THE TASK
Copy out each line from the material where the word "injuries" is found.

EXTRACTED MATERIAL
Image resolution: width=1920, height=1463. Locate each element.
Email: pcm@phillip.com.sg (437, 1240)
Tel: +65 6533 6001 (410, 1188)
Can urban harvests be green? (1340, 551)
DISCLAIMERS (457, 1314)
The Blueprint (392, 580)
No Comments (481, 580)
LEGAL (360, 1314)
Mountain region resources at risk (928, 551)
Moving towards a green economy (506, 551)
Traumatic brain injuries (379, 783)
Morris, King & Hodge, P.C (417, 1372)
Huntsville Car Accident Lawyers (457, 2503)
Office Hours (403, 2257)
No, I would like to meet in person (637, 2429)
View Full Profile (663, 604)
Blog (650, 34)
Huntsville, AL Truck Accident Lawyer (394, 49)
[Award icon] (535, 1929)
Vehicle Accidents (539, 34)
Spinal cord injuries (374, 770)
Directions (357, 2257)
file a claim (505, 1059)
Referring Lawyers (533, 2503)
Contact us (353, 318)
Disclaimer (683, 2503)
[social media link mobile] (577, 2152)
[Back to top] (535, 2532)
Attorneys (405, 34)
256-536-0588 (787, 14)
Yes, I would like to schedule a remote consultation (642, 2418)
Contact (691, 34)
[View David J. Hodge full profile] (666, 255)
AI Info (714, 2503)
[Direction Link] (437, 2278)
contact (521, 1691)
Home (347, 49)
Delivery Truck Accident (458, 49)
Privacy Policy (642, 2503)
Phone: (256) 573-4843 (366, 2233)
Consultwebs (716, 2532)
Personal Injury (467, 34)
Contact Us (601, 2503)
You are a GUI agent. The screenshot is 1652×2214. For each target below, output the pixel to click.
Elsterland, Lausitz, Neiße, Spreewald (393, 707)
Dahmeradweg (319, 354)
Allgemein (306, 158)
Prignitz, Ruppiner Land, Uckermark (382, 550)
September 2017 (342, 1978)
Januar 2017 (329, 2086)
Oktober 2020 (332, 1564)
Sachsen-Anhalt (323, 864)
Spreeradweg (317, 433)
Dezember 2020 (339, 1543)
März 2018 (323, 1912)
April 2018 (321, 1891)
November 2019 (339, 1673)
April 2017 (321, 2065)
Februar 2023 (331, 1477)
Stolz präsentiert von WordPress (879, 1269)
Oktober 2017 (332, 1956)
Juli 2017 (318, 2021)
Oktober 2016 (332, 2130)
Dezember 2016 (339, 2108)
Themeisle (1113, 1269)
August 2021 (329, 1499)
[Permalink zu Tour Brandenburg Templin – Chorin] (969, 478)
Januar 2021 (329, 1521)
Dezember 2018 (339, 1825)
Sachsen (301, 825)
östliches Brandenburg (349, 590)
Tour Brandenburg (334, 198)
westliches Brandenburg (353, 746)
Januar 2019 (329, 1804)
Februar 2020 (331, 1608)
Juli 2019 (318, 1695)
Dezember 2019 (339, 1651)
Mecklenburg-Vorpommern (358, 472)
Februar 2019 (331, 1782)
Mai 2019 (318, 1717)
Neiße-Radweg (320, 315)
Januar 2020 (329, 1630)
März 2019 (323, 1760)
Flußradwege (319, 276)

ANSWER FOR THE TASK
Traumatic brain injuries (379, 783)
Spinal cord injuries (374, 770)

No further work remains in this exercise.